4th November 1998
10 Stavewood Court
Samford 4520 QLD

Dear Elder Featherstone,

Thank you for your recent letter and the time you took from your busy schedule to write it.  I understand how what is occurring in my life at the moment can upset members of the church.   I know how much it has upset members of my family and some friends.  I feel sorry that my choices have contributed to this.  I have not set out to hurt people, it is just the natural consequence of my decision not to believe things that are dear to many people.  I too shared those strong beliefs until recently and have been very upset by what has transpired.  I am sorry but I cannot allow my fear of hurting other people influence what I accept to be the truth.

I am surprised at some of the conclusions that you appear to be making about what is happening to me.  If you had personally spoken about this issue with my Bishop or Stake President then I am certain you would not have said some of the things you did.  Both of these men have been very compassionate and I am very grateful for their understanding.

It is not correct that I had decided to withdraw from the church.  I asked for a release from the calling of Bishop because I was struggling with an issue and it was not appropriate for me to continue in that office.  Since my release I have been teaching a Primary class on assignment.  In the last few weeks I have missed church for various reasons including being in Sydney, illness, or visiting with relatives.  I have never at any time stated that I am leaving the church.  It will likely be a consequence in the future when attendance ceases to be a positive experience in my life.

It is true that Elder Hafen put me in touch with Scott Woodward at BYU.  I have corresponded on a number of occasions with Scott.  I think no one would be more surprised than Scott to hear that he is a “world-renowned expert” in this field.  I have thoroughly surveyed the literature in the field of human mitochondrial DNA analysis and I have not found any work attributable to him.  I know he is testing the DNA of Peruvian’s at present, but that hardly makes him a world expert.  I have no doubt that he is a competent scientist, and I have enjoyed communicating with him and respect him.

My communication with Scott confirmed my understanding of the research that essentially all American Indians came from Asia.  With this letter I have included all my email correspondence with Scott.  In those emails he acknowledges that significantly greater than 98% of American Indians are genetically related to people from Asia, and came across the Bering Strait over 15,000 years ago.  I interpret the data to suggest that it is about 99.5% that are positively linked to Asia.  The Lamanites came from Israel and would be expected to be genetically similar to Hebrews.  I have always thought it was church doctrine that the Lamanites were the principal ancestors of the American Indians.  It says this in the second paragraph of the Introduction to the Book of Mormon.  It is also clearly stated in the Doctrine and Covenants and all the prophets, including Joseph Smith, have declared it.

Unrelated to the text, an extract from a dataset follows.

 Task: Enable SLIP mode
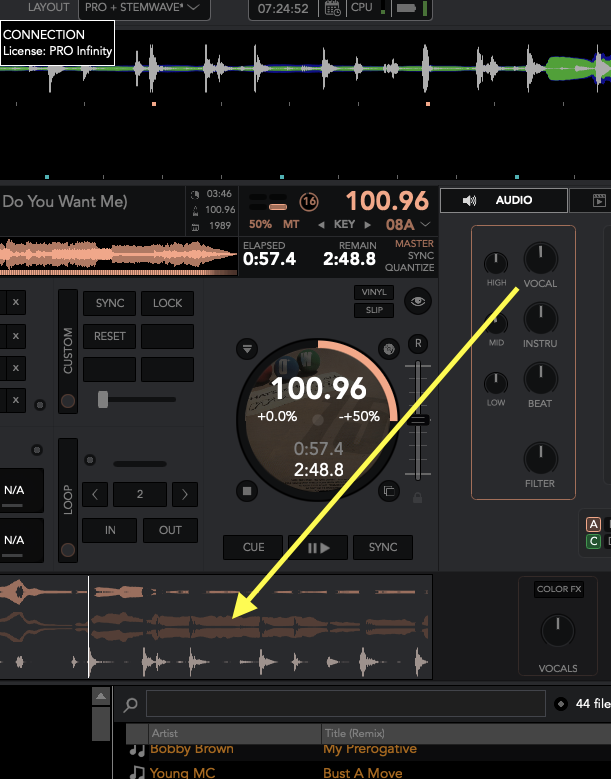373,310
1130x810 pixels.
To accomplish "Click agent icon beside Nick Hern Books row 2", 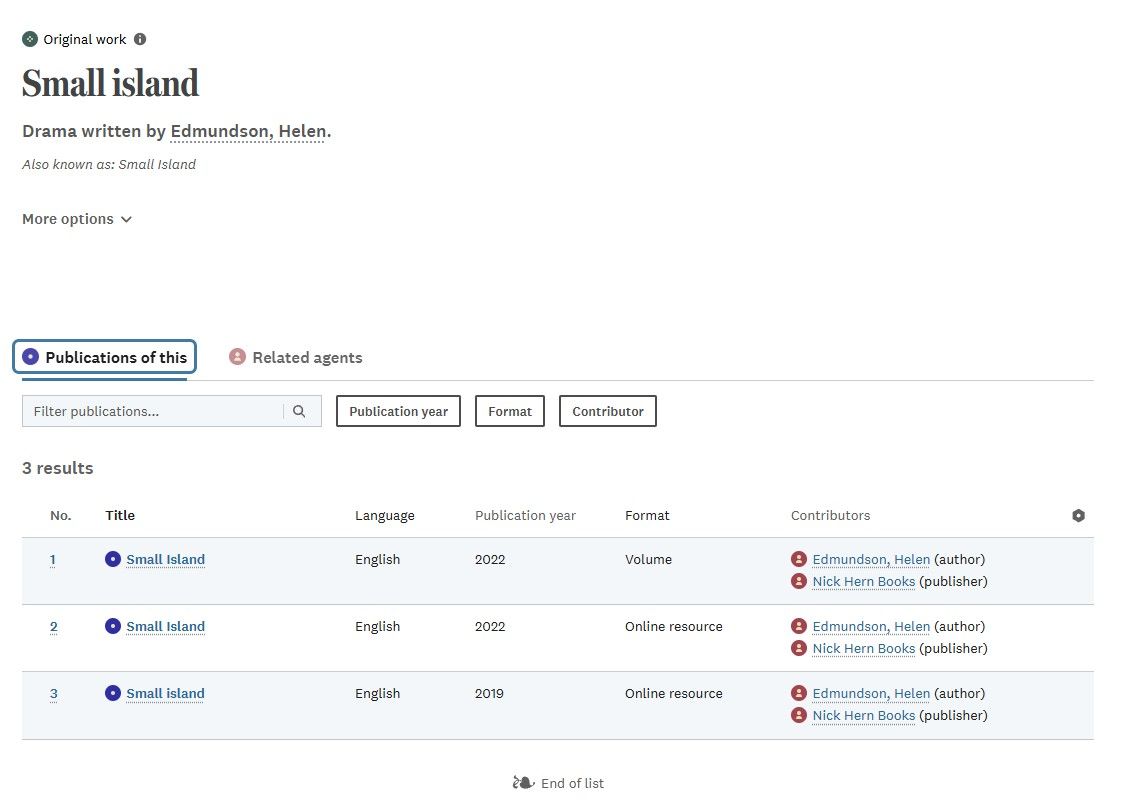I will coord(798,648).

I understand that some members of the church that study the Book of Mormon believe that Lehi and his descendants occupied a small portion of Central America and that they intermingled with other inhabitants.  Scott now believes that in addition they have all but died out.  I am new to this interpretation of the Book of Mormon.  I had a firm belief in a Book of Mormon that spoke about vast numbers of people inhabiting the Americas.  The surviving Lamanites would then receive the Gospel from the Gentiles in the last days as prophesied on numerous occasions in the book.  This is what most members I know also believe.  This is why at this stage I cannot reconcile the things I have found.  Scott can and I am happy for him.

From your letter I sense that you have little faith in the findings of biologists.  This is a view that I have frequently encountered in the church.  I think if you were to read the writings of highly respected Latter-day Saint scientists such as Henry B. Eyring, then you would find that there are some in the church that don’t share that view.  I realise that scientists are human and that they make mistakes, but I also hold in high regard, as do many Latter-day Saints, the scientific method which is very rigorous and open.  The scientists doing the DNA research are not trying to tear down the church.  They are all unaware of any conflict their work will raise with Mormons.  I refuse to accept that they may all be dishonest in their research or deceived by Satan. I also share Elder Eyring’s acceptance of the principles of evolution and the way it testifies of a divine creator.  Other apostles view it as the greatest evil taught by modern science (Elder Packer, Oct. G.C. 1992).

I am unsure why you attempt to discern other motives for distancing myself from the church.  I am sure many people leave the church for these sorts of reasons.  They have nothing to do with my decision, as my Bishop and Stake President will attest.  I think it is unfortunate that you felt it necessary to make such dire predictions about my future.  I know you must feel a strong desire to make me change my mind, but how can this sort of rhetoric help.   It doesn’t help me feel any more accepted at church.

From my point of view I cannot deny the things that I know are correct.  I can’t become a closet sceptic in order to make other peoples lives easier.  I am sorry if what I have said disappoints you.  I am saddened by the whole business, particularly now that I am starting to hear the rumours and lies being spread around the church about me and my family.  I thought the Saviour condemned this sort of thing.

I still have a strong faith in God and I know that Christ lives and that He died for me.  I still will try to keep the commandments as I always have because I know obedience to them will bring the greatest happiness in life.  I hope that you can respect my position.